9. The matter can be looked from a different angle. Indisputably the petitioner had been appointed and assigned the duties to teach the students and such duties have been continuously performed by her. Then can the respondents, who are model employers, be permitted to act with total lack of sensitivity and indulge in “Begar”, which is specifically prohibited under Article 23 of the Constitution of India.

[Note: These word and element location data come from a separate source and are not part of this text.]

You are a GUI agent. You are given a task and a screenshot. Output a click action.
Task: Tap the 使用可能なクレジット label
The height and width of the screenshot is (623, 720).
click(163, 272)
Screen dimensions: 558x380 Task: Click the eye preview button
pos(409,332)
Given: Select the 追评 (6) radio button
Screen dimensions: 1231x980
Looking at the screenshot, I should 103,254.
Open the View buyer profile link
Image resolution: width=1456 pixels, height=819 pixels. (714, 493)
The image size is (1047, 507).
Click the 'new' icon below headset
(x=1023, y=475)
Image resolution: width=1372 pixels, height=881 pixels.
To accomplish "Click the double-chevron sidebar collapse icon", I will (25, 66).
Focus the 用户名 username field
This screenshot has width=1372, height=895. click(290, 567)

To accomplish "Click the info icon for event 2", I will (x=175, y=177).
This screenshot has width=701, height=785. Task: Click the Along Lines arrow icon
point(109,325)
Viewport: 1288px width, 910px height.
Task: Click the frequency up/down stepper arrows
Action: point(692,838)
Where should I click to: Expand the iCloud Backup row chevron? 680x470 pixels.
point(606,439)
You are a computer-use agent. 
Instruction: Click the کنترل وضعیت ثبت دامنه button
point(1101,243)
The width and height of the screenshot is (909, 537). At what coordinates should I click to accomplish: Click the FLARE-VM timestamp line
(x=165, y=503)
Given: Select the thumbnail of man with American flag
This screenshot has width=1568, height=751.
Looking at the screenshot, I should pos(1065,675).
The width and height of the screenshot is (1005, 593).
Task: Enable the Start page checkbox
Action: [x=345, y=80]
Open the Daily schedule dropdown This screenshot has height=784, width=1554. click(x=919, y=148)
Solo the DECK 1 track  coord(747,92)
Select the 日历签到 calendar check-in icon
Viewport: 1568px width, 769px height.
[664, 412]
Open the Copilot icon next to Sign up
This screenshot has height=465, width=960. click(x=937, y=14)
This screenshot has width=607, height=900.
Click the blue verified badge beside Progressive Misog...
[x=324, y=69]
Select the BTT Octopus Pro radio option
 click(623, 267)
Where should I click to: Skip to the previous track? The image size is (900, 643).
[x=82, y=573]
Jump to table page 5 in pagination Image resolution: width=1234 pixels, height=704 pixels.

10. The State government is expected to function like a model employer, who is under an obligation to conduct itself with high probity and expected candour and the employer, who is duty bound to act as a model employer has social obligation to treat an employee in an appropriate manner so that an employee is not condemned to feel totally subservient to the situation. A model employer should not exploit its employee and take advantage of their helplessness and misery. In the present case the conduct of the respondents falls short of expectation of a model employer.
11. It is not the case of the respondents that petitioner has not been discharging her duties diligently, honestly and faithfully. Therefore, in such circumstances while demanding her legitimate due by way of grant in aid under the Rules, the petitioner has not asked for the moon.
12. In view of the aforesaid discussion, there is merit in the petition and the same is allowed and the respondents are directed to release the grant-in-aid to the petitioner as per the ‘Grant-in-Aid to Parent Teacher Association Rules, 2006’ from the date of promulgation of the Rules. No costs.